PS. For future reference, print screens are usually not your best option. Why? They're not text => not searchable...

I agree, I know it sucks. I made a print screen because I only saw the error there (there was nothing in the bottom of the log file that would indicate the fatal error was logged) and I couldn't scroll-up the vm console to copy/paste the text.

Right now the vm is restarted and contains VBox.log, VBox.log.1 VBox.log.2 and VBox.log.3 but I am not sure which contains / should contain the crash. Should I attach everything existent now or should I better clean up the log folder, wait for the crash to occur again and send after that?

comment:3 by Socratis, 7 years ago

VBox.log is the newest, VBox.log.1 for the previous VM run, VBox.log.2 for the run before that, etc.

You shouldn't need to clean up the Logs directory, but if you only run the VM once since the crash, then it should be the VBox.log.1, since VBox.log is your current run. You could check out the last modification date/time as well.

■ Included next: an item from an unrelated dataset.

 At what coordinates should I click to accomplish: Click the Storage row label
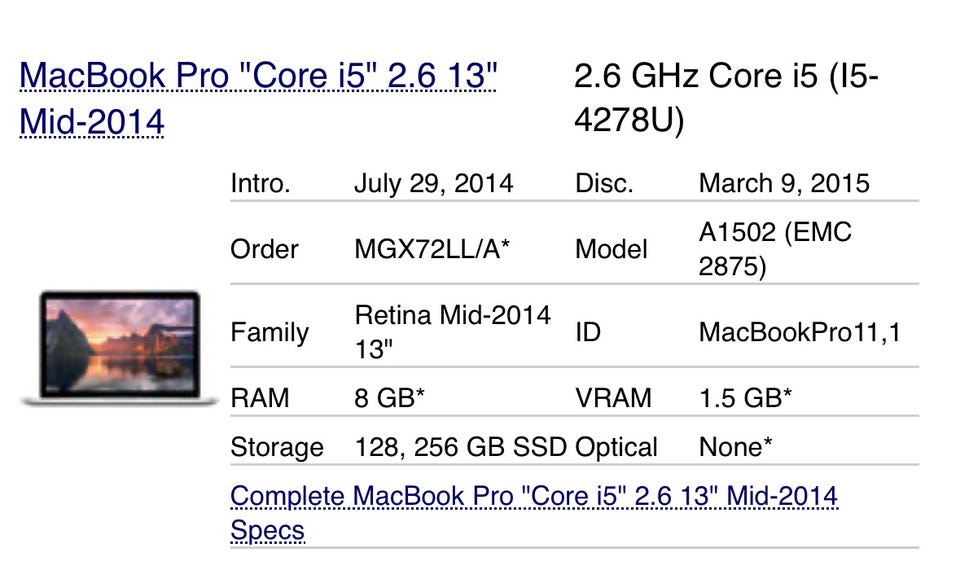277,447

Of course your best option, taking out the guesswork, would be to wait for the VM to crash and then know for sure it was the VBox.log. Before restarting the VM.


there was nothing in the bottom of the log file that would indicate the fatal error was logged

The log file is not your guest's dmesg. It's a log of the inner working of the VM. It will not contain your guests kernel panic, but clues that may (or may not) have led to the kernel panic.

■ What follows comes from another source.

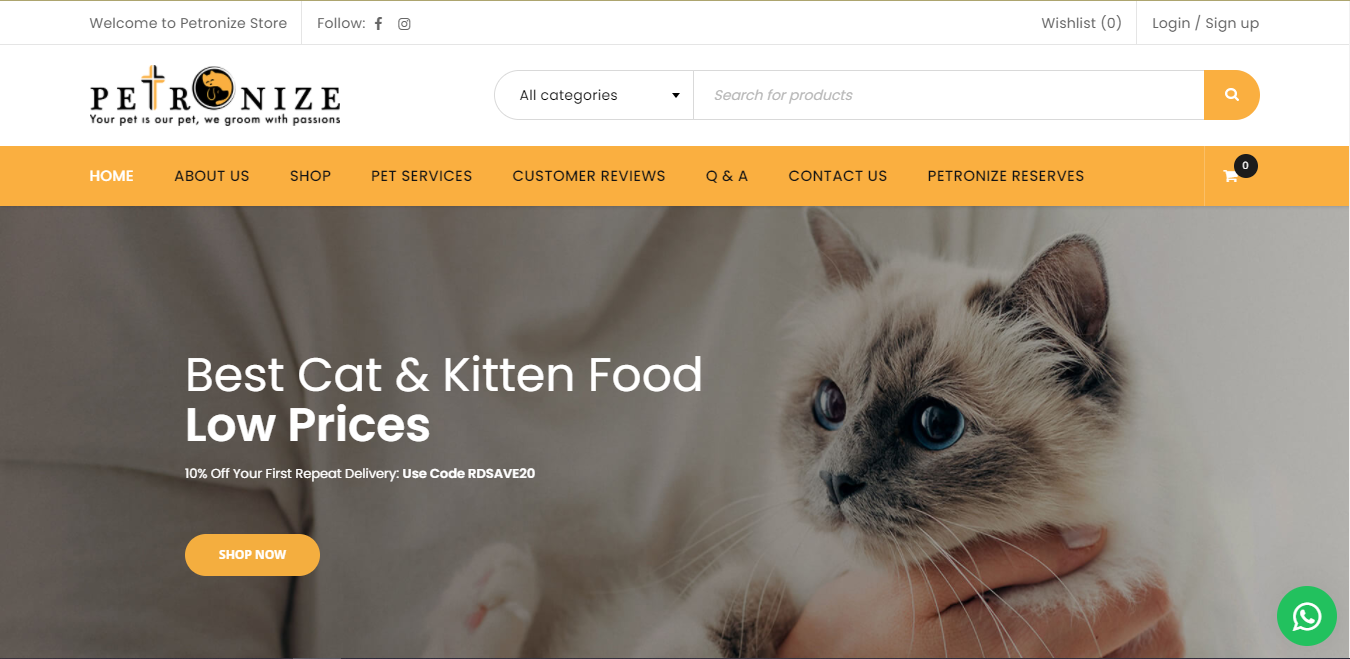
Task: Click the Petronize logo
Action: click(215, 95)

by blackmamba, 7 years ago

Attachment: VBox.log.zip added

Log that should contain the crash of the vm

comment:4 by blackmamba, 7 years ago

Attached the log as requested. Hopefully it will contain relevant information related to the crash. Please let me know if other information is needed.

comment:5 by Socratis, 7 years ago

From the log:

VirtualBox VM 4.3.36_Debian r105129 linux.amd64 (Jan 26 2016 10:28:06) release log

You're using a way too old, forked version of VirtualBox. The current release is 5.1.12 and you can download the official (non-forked) version from https://www.virtualbox.org/wiki/Downloads

comment:6 by blackmamba, 7 years ago

I will upgrade the infrastructure. I thought that this version being shipped in the default repo is somehow more stable or something. Anyway, there's nothing else in the log file that could have caused the kernel panic? Or is sure it's old version's fault.

in reply to:  6 comment:7 by Socratis, 7 years ago

Replying to blackmamba:

Anyway, there's nothing else in the log file that could have caused the kernel panic? Or is sure it's old version's fault.

I stopped looking after the first line. If that doesn't get fixed, all bets are off.

comment:8 by Frank Mehnert, 7 years ago

Resolution: obsolete
Status: newclosed

VBox 4.3.36 is no longer supported. Please reopen if you can reproduce the same problem with VBox 5.1.14. In that case please provide a new VBox.log file.